Extracted data >>
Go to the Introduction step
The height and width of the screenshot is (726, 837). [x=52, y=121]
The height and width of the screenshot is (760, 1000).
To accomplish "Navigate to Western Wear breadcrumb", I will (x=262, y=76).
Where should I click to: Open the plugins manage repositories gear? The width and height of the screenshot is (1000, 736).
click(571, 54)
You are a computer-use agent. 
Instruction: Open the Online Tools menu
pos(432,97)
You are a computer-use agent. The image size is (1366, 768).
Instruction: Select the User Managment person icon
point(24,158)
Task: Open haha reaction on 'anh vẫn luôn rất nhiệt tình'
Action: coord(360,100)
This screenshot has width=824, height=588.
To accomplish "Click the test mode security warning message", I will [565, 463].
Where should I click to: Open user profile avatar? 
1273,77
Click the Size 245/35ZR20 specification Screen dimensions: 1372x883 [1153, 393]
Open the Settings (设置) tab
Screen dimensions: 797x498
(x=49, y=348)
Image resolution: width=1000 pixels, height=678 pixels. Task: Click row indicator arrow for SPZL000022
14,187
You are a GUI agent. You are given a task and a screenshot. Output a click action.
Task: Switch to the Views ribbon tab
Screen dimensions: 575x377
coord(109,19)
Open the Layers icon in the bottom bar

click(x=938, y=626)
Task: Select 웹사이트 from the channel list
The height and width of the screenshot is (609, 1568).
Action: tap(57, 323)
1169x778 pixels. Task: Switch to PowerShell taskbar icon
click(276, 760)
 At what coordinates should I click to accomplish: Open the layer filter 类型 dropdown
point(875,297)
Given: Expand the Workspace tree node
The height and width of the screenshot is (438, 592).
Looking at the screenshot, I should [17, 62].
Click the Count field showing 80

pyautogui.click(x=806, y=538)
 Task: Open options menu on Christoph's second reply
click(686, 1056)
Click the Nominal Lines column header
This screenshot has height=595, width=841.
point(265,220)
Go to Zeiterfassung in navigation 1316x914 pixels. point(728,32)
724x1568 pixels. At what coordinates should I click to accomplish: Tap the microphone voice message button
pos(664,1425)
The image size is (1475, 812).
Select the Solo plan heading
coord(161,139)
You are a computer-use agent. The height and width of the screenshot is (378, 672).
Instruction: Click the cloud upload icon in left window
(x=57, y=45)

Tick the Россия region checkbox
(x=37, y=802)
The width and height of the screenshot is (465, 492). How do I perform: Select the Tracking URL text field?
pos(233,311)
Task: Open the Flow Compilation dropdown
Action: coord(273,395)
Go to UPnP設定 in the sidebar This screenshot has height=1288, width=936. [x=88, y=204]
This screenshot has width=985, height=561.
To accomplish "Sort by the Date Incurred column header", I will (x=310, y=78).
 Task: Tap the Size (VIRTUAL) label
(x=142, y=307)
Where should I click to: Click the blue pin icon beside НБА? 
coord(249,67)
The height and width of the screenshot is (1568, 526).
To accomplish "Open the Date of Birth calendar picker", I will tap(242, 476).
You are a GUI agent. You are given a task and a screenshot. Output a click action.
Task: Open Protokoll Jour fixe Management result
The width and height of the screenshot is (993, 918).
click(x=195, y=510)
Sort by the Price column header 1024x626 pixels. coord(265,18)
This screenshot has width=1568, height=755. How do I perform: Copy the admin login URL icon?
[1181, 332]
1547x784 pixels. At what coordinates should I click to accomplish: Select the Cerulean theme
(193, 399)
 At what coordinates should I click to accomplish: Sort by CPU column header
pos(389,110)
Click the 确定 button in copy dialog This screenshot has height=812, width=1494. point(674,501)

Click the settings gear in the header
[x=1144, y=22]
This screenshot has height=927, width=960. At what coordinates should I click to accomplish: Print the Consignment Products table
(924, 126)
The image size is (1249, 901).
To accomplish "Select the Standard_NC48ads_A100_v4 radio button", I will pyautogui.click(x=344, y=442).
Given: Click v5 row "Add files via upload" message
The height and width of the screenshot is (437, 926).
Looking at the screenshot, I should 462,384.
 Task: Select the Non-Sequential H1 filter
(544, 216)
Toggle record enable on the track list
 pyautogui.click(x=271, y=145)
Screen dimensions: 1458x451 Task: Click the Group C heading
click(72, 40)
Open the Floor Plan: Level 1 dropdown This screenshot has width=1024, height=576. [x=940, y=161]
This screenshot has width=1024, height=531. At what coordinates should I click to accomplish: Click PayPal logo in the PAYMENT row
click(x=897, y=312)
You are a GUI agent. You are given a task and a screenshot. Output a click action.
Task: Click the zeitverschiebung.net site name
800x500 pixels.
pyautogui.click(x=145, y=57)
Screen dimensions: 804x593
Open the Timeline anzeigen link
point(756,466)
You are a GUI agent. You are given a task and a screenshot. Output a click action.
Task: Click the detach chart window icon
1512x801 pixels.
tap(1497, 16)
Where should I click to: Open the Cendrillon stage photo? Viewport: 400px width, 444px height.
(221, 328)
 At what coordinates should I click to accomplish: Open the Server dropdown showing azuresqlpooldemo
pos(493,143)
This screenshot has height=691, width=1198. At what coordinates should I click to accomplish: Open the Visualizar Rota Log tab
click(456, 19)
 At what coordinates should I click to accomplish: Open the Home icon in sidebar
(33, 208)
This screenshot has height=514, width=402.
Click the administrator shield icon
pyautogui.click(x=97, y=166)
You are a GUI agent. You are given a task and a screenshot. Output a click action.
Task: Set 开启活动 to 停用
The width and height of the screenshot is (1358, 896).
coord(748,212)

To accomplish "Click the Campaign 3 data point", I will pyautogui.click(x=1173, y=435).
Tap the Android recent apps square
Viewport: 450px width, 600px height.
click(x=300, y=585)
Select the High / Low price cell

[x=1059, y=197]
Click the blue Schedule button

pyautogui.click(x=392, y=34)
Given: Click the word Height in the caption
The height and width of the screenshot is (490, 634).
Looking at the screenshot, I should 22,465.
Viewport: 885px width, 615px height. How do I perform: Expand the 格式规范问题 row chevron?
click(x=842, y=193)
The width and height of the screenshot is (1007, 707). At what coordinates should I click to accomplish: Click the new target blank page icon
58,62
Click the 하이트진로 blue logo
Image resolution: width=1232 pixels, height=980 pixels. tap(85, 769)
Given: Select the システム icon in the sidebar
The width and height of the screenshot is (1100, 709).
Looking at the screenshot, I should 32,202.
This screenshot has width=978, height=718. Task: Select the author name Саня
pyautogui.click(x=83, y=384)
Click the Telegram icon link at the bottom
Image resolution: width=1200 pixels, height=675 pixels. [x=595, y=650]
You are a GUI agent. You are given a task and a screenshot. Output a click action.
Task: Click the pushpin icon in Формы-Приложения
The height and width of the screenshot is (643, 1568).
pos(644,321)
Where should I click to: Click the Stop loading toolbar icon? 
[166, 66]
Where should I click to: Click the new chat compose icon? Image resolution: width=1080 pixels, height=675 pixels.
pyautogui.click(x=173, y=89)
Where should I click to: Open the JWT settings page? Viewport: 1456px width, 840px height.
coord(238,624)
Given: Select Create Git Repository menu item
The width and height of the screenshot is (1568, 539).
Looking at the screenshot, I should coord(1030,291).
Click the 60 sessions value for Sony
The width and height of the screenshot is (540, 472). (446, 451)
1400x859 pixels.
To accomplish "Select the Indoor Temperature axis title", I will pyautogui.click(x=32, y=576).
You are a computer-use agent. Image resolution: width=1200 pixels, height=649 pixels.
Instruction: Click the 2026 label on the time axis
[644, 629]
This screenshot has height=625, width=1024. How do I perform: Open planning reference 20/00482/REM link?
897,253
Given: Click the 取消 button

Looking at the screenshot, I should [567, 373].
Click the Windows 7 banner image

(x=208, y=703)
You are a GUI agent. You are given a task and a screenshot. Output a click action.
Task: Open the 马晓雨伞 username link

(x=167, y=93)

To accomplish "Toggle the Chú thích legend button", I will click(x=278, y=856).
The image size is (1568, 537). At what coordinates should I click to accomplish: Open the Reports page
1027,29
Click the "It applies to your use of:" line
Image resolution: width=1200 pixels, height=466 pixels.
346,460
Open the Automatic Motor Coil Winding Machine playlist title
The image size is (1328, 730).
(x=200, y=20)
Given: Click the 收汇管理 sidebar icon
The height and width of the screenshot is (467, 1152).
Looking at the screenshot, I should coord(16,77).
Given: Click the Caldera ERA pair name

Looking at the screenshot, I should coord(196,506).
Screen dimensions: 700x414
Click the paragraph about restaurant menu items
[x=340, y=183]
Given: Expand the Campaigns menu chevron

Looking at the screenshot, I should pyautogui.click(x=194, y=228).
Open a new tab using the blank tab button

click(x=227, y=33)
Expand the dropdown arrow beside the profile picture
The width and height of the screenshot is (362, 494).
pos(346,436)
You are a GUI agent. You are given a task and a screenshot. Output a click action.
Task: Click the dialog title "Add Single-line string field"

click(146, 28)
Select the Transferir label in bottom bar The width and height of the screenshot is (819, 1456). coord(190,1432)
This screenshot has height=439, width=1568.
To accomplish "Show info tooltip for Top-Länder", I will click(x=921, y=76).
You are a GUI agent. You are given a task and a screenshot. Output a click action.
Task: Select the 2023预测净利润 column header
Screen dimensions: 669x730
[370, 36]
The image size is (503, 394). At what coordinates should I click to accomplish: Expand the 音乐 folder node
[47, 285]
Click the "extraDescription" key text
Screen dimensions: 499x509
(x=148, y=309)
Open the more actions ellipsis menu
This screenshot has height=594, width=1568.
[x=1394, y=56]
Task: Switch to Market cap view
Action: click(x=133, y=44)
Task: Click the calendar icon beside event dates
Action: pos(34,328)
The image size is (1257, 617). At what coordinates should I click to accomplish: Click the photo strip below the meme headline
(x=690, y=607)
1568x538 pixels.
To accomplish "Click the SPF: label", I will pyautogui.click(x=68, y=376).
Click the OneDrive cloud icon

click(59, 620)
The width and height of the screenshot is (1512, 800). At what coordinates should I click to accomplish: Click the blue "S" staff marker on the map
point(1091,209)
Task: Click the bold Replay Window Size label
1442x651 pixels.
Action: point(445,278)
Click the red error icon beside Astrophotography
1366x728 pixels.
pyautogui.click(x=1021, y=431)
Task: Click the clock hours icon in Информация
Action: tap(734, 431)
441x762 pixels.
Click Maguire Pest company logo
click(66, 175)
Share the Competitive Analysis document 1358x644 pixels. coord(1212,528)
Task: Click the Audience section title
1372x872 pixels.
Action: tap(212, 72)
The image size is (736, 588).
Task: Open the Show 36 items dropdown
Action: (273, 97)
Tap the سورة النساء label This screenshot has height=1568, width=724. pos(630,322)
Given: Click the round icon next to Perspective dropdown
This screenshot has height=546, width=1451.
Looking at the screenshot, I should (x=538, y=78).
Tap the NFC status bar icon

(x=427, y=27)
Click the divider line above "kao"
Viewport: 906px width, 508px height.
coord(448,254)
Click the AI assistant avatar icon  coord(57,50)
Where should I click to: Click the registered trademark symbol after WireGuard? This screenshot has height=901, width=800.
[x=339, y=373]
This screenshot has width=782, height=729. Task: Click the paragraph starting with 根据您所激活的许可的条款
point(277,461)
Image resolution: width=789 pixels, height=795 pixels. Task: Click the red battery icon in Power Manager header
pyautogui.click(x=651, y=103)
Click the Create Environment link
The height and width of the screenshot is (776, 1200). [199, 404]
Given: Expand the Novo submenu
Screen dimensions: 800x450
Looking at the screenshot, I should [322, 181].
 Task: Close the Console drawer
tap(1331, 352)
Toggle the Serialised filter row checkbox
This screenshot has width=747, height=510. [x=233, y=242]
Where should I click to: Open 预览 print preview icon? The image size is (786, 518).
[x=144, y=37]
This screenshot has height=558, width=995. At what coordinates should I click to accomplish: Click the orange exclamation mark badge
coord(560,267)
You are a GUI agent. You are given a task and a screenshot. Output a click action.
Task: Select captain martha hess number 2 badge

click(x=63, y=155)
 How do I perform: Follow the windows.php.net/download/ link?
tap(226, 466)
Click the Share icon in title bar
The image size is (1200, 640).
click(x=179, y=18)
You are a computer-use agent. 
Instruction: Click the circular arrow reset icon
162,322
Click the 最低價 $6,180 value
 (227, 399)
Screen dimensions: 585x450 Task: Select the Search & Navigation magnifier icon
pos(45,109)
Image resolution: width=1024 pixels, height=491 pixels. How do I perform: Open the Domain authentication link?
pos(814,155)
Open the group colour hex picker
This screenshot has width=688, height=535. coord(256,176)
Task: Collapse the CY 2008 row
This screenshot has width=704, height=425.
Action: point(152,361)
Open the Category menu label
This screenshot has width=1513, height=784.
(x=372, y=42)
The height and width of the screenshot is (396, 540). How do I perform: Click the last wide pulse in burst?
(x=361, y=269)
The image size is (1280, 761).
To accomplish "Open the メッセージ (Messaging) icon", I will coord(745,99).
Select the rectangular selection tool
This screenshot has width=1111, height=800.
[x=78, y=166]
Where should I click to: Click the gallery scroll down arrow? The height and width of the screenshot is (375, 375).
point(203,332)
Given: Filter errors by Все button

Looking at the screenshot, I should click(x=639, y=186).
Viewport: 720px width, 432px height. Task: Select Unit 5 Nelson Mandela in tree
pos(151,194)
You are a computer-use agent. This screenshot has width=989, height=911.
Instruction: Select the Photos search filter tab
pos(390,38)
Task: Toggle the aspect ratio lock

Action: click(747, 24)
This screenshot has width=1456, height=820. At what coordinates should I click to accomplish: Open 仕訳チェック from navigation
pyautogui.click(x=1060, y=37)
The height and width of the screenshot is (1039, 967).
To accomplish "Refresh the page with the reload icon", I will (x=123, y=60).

Problem to solve >> Each line from the one with "Select the rectangular selection tool" through the last line of the material is to be retyped exactly, and no other line is.

Solution to the problem >>
Select the rectangular selection tool
This screenshot has width=1111, height=800.
[x=78, y=166]
Where should I click to: Click the gallery scroll down arrow? The height and width of the screenshot is (375, 375).
point(203,332)
Given: Filter errors by Все button

Looking at the screenshot, I should click(x=639, y=186).
Viewport: 720px width, 432px height. Task: Select Unit 5 Nelson Mandela in tree
pos(151,194)
You are a computer-use agent. This screenshot has width=989, height=911.
Instruction: Select the Photos search filter tab
pos(390,38)
Task: Toggle the aspect ratio lock

Action: click(747, 24)
This screenshot has width=1456, height=820. At what coordinates should I click to accomplish: Open 仕訳チェック from navigation
pyautogui.click(x=1060, y=37)
The height and width of the screenshot is (1039, 967).
To accomplish "Refresh the page with the reload icon", I will (x=123, y=60).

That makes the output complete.